Global eradication of HCV is feasible; however, it needs an abundant source of funding and most countries cannot afford it at present. Using a series of activities such as prevention education, screening methods for clinical patients and the population, sufficient treatment and management of the sources of infection, and promotion of health-care policies regarding updated reports of HCV prevalence in the community can help to reduce the rates of infection in the area (19, 20). Detecting asymptomatic individuals and providing effective therapeutic care as well as educating the households and relatives of these patients can prevent the occurrence of new infections and eradicate the ‘silent epidemies’ (19-21). Primary prevention should be considered to decrease the risk of HCV transmission and secondary preventive strategies can reduce the risk of complications such as chronic liver disease by early diagnosis and appropriate treatment plans (20, 22).

Overall, the data presented in this study besides updated strategies for the prevention of HCV infection in blood donations should be considered for the policymakers in this regard in order to alleviate the burden of HCV infection all around the world.

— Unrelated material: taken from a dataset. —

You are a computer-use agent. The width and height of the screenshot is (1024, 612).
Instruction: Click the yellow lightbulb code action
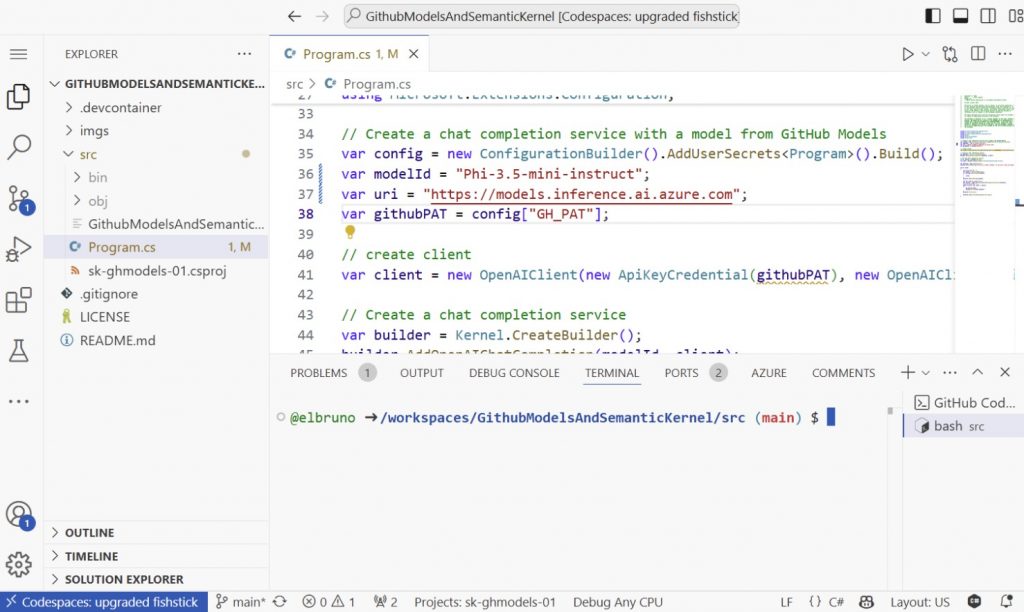350,233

Experiences of low prevalence countries and those who have reached beneficial methods in controlling the infection should share their knowledge and countries with lower socioeconomic situations should be aided to be able to control the infection.

The limitation of the present paper was the insufficient number of studies in some of the countries and a lack of data in many countries that made us unable to provide a better comparison and more comprehensive data. Thus, to the best of our knowledge, this is no comprehensive study evaluating the prevalence of HCV infection among blood donors and the result of this paper may be a good guide for further policies and strategies in this regard.